Nel brano sull'assalto a Isoletta e San Giovanni Incarico, quanti soldati piemontesi presidiavano il castello di Isoletta?

> **Brano da leggere**

===============

In ricordo dei piccoli agricoltori, quale la mia famiglia paterna, che all’epoca repubblicana di “Roma quadrata” costituì l’ossatura delle regioni e nel Regno italiano i soldati del re nelle due Guerre Mondiali.

 

Cronaca dell’assalto a Isoletta e San Giovanni Incarico

            Interessante è la cronaca dell’assalto a Isoletta e San Giovanni Incarico avvenuto l’11/11/1861 da parte della banda capeggiata da Luigi Alonzi detto Chiavone.

            La sera del 9/11/1861 la banda scese dai monti dove era rifugiata per attaccare le truppe piemontesi stanziate lungo il confine con lo Stato Pontificio.

            Giunti presso la stazione di Ceprano si imbatterono in circa 200 manovali che lavoravano alla costruzione della tratta ferroviaria Roccasecca – Ceprano, questi si unirono alla banda che raggiunse quindi la consistenza di oltre 400 unità, circostanza che dimostra la simpatia goduta dagli insorti.

            Le località che vennero attaccate non erano casuali se si considera che nel settembre 1860, pochi giorni dopo l’ingresso di Garibaldi a Napoli, a Isoletta vi era stata una manifestazione popolare filo borbonica.

            La banda diede l’assalto al castello di Isoletta presidiato da 18 soldati piemontesi al comando del Serg. Eracliano Cobelli, nello scontro morirono 8 soldati regi e 4 insorti, in restanti 10 soldati piemontesi si fecero largo alla baionetta fino a San Giovanni Incarico, dove arrivarono ance parte della banda che si diede al saccheggio delle abitazioni di persone facoltose.

            A reprimere la rivolta da Pico venne una compagnia del 43 reggimento Fanteria al comando del Capitano Cesare Gamberini, a cui si unì la Guardia Nazionale di Arce.

            Nello scontro che ne seguì morì 1 solo soldato piemontese e ben 57 insorti, di cui, secondo la testimonianza dell’ufficiale legittimista Zimmermann, 15-20 in combattimento i restanti catturati e fucilati frettolosamente alla schiena nella piazza di San Giovanni Incarico.

            Fra questi ultimi vi fu anche il marchese Alfredo De Trazégnies, un giovane trentenne belga, già ufficiale dell’esercito belga con il grado di Maggiore, unitosi da pochi giorni alla banda di Chiavone, ritenendo suo dovere combattere quale legittimista per il ritorno di Francesco II sul trono di Napoli.

            Il nobile belga riteneva doversi rispettare le regole di guerra sui prigionieri, così mentre cercava di dire qualcosa all’ufficiale che comandava il plotone schierato alle sue spalle una pallottola lo centrò alla testa, non aveva capoto che per i Piemontesi non si trattava di una guerra regolare ma di una semplice repressione.

===============

> **Dati grezzi**

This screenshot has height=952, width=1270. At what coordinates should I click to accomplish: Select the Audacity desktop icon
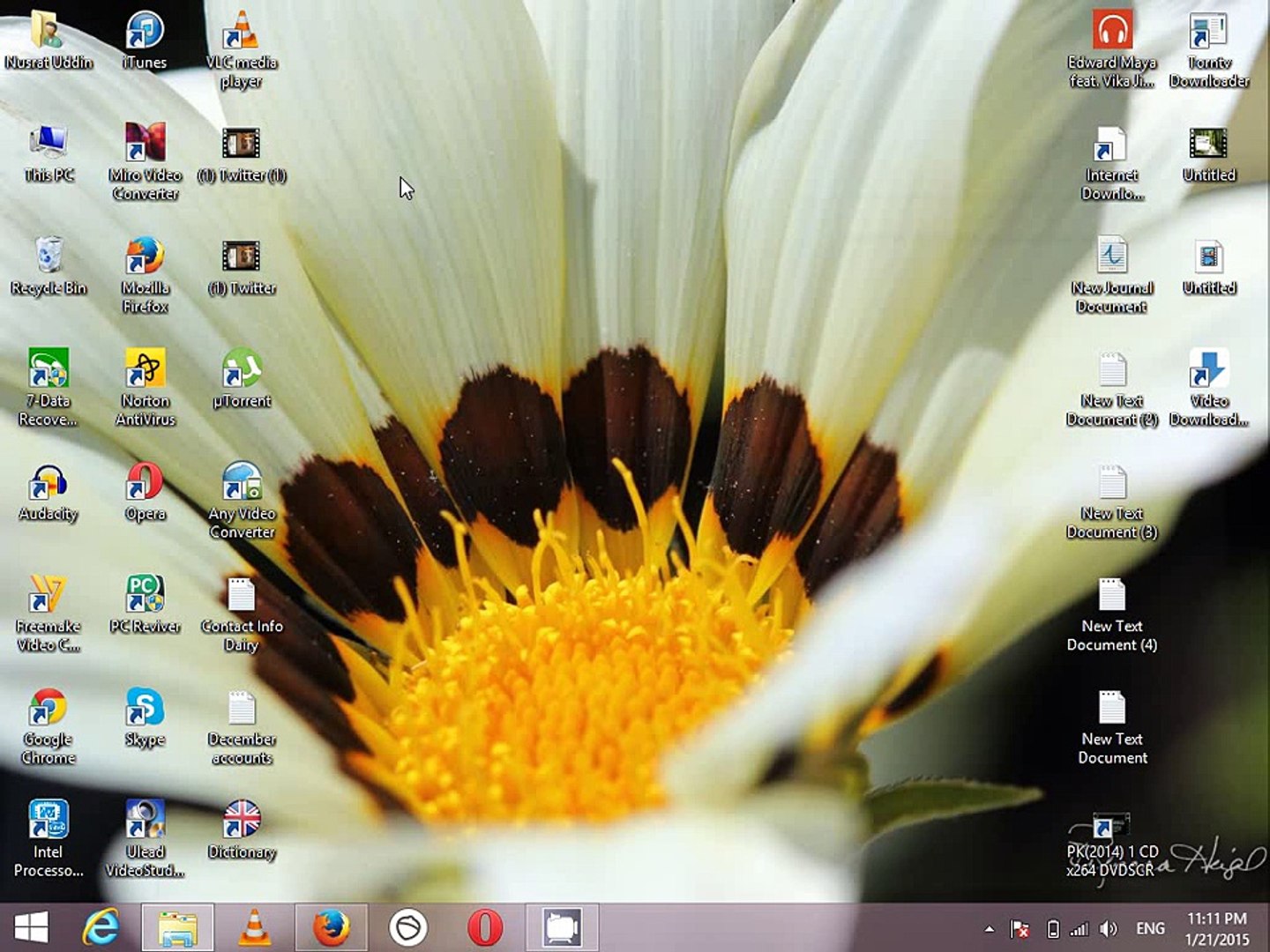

===============

> **Risposta**
18 soldati, al comando del sergente Eracliano Cobelli.